Review Papers

July, 2017

Genetics of Type 2 Diabetes

Chapter 14 in Diabetes in America, 3rd ed. NIH Pub No. 17-1468, 2017, p. 14.1–14.25

Florez JC, Udler MS, Hanson RL

Type 2 diabetes is thought to result from a combination of environmental, behavioral, and genetic factors, with the heritability of type 2 diabetes estimated to be in the range of 25% to 72% based on family and twin studies. Since early 2007, genomewide association studies (GWAS) have led to an explosion of data for the genetics of type 2 diabetes and related traits. These GWAS have occurred on the background of genotyping arrays populated by common single nucleotide polymorphisms (SNPs), deployed in various cohorts that have coalesced to form large international consortia. As a result, a list of genetic loci that influence type 2 diabetes and quantitative glycemic traits has begun to accumulate. Over 100 type 2 diabetes-associated loci have been identified, in addition to others involved in determining quantitative glycemic traits, such as insulin resistance. However, no variant that is widely shared across populations has been found to have a stronger effect than the rs7903146 SNP in TCF7L2, which itself has only a modest effect (odds ratio ~1.4). Nonetheless, GWAS findings have illustrated novel pathways, pointed toward fundamental biology, drawn attention to the role of beta cell dysfunction in type 2 diabetes, confirmed prior epidemiologic observations, and provided possible targets for pharmacotherapy and pharmacogenetic clinical trials.

On the other hand, the causal variants have only been identified for a handful of these loci, a substantial proportion of the heritability of these phenotypes remains unexplained, and this has tempered expectations with regard to their use in clinical prediction. Together, the approximately 100 loci associated with type 2 diabetes thus far explain ~10%–15% of the genetic predisposition to the disease. Limitations of early GWAS included insufficient sample sizes to detect small effects, a nearly exclusive focus on populations of European descent, an imperfect capture of uncommon genetic variants, an incomplete ascertainment of alternate (non-SNP) forms of genetic variation, and the lack of exploration of additional genetic models.

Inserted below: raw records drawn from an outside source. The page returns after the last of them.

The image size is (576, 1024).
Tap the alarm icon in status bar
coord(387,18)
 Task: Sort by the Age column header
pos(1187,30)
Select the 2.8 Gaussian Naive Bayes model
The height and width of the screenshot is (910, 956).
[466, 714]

As the community embraces complementary approaches that include systematic fine-mapping, custom-made replication,
denser genotyping arrays, platforms that focus on functional variation, next-generation sequencing techniques, systems biology approaches, and expansion to non-European populations, the coming years will witness exponential growth in the understanding of the genetic architecture of metabolic phenotypes. Whether these findings prove useful in disease prediction or therapeutic decision-making must be tested in rigorously designed clinical trials.